PurestEvil on scored.co
11 days ago 0 points (+0 / -0 )
> to get one and am regularly treated as being at fault for it.

Weird passive language you are using there, let's rephrase it: "All I want is a woman, but I do nothing to get one, and I am blamed for the consequences of my own actions."

> It has nothing to do with my actions or inactions.

The very fact that you deny any self-agency is the reason why you think that your actions are inconsequential. It's as if EVERYTHING that happens in your life just happens to you from the outside, as if you have zero control over it.

There are people who advocate for enhanced self-agency, arguing that even things you think that just happen to you are actually the consequences of your actions. For example if you live among niggers and then you get robbed by one, it would be reasonable to assume it's your fault for living there (aka not getting out of there). Meaning **you** could have prevented it. Instead people just say "I was unlucky to be robbed, oh well, can't do anything about it!"

But they are wrong. There are extremely racist people like me, who eliminate the chance of getting robbed by niggers (aka getting robbed at all). So obviously we have control. I also don't take any drugs, not only because I've seen the misery they can cause, but also I don't want to expose myself to possibly get addicted.

The same goes for positive things. Do activities where good things happen, and a good thing might happen to you.

What you practice is low-IQ thinking, unable to think even 2 steps ahead. Or unwilling. There are "smart" people who practice anti-intellectualism after all, seeking to obfuscate, confuse, misinform, censor others - and it's not automatically with malintent. If there is no malintent, it's called delusional.

> Nothing I've tried showed even the smallest chance of success

What success do you expect? What does "success" even mean to you? When I go hiking, I do it to enjoy nature, disconnect from my computer and do something physical. I have no expectations for a "success."

I have expectations for my work to succeed, become good and make a lot of money out of it. But gaming? Hiking? Swimming? No.

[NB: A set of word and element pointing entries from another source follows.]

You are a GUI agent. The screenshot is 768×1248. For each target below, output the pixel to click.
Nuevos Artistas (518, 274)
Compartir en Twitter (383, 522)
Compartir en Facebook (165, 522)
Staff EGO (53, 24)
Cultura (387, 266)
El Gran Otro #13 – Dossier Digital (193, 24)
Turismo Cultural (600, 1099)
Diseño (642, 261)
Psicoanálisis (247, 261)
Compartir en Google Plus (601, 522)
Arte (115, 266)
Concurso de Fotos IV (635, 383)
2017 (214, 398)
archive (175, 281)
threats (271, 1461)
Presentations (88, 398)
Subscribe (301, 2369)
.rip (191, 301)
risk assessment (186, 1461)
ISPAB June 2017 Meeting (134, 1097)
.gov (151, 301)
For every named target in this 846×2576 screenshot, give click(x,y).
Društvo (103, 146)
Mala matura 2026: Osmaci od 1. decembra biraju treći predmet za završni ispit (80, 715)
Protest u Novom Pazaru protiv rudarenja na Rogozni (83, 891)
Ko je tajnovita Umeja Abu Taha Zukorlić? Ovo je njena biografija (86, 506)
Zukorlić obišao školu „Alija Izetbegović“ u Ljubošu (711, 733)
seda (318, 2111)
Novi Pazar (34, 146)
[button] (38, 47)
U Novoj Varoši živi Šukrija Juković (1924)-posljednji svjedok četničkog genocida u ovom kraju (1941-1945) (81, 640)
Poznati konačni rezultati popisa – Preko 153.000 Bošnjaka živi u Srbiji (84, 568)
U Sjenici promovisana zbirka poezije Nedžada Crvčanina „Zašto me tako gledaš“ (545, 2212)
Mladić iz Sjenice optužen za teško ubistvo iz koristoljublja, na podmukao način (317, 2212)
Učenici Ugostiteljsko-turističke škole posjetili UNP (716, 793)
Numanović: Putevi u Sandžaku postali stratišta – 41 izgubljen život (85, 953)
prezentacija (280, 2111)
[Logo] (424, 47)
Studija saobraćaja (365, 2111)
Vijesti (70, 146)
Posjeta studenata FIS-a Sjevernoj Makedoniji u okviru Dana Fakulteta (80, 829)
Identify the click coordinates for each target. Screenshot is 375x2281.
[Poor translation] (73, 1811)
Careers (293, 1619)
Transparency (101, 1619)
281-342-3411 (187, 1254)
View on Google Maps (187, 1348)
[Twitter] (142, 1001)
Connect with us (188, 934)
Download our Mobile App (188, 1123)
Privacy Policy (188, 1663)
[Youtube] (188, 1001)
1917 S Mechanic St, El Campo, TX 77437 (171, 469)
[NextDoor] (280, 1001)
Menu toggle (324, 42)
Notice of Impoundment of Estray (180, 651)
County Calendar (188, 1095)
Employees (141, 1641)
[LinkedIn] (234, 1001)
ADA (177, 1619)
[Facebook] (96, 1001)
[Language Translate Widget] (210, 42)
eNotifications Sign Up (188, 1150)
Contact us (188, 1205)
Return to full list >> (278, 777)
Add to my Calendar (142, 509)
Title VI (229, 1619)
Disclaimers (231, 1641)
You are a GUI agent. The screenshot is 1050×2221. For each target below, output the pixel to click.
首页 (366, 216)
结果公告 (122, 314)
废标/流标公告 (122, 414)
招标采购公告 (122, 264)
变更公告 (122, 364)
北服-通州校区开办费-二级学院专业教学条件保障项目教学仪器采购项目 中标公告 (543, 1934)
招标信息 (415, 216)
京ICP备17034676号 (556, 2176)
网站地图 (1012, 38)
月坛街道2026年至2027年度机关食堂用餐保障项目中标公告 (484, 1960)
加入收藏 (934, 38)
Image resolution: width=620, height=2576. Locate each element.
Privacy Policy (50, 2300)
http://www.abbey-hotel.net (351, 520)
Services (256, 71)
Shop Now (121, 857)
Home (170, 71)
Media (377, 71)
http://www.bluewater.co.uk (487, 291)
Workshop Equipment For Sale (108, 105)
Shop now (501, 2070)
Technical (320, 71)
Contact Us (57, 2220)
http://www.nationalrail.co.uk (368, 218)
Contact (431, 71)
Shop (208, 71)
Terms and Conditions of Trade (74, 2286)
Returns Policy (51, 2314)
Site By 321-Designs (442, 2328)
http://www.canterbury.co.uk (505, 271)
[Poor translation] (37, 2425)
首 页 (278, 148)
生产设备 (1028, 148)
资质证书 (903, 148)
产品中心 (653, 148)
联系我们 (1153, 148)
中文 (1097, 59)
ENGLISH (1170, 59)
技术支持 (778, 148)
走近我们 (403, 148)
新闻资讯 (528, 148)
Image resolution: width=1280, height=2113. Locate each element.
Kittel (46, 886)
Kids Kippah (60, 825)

> in your collective delusion of a just world where men like me could succeed

I only suggested ideas to help with your issues. It is inevitable that there are losers in society, genetic dead-ends. But still, it's a question of mentality and actions, which means it *can* be changed. You made clear you don't want to, and thus you won't reproduce, which I agree with. You really shouldn't. But you don't have to be miserable all the time - if that is even true.

> and everybody tries to gaslight me into thinking it's my fault.

How could you write that and not laugh? This is the trope of "kicked out 1030+ times out of 109+ countries, everyone else to blame!" or "I slept with 100+ men, all of them just want to fuck and dump me! men are pigs!"

There is a natural ambition of people to blame others for their own shortcomings. That's what all sorts of leftists do, and also women. Which isn't entirely false in itself, but it requires a decent amount of thinking to figure out the actual reasoning. Otherwise it leads to idiotic conclusions ("patriarchy"), delusions ("I can fuck around until I am 30") and/or plain opposition to self-agency ("in order to change my life I have to change the world"). Letting themselves get ragdolled through life needlessly, just walking down the cliff like lemmings.

This is how you get washed up whores who want to "settle." Or well, all sorts of leftist ideologies like feminism, Climate Change, infinite nigger importation. Or someone with your mindset.

> I have been censored literally hundreds of times

For what? From where? Try telling the truth about WWI, WWII, the jews, their biggest hoax and Hitler - that's where true censorship occurs.

> Yep, just more hatred and abuse purely because

I'm just honest with you. This "hatred" accusation is some low-IQ nonsense. You have no idea what "hatred" truly means. What I feel for you is best described as "indifference."

But why the fuck do you care about feelings? Can we stop this faggotry please?

> Nothing I've tried

Which is very little to nothing - clearly insufficient...

> my life remains stagnant.

Yes, it will. So just accept that, given that you seek to not change your behaviors.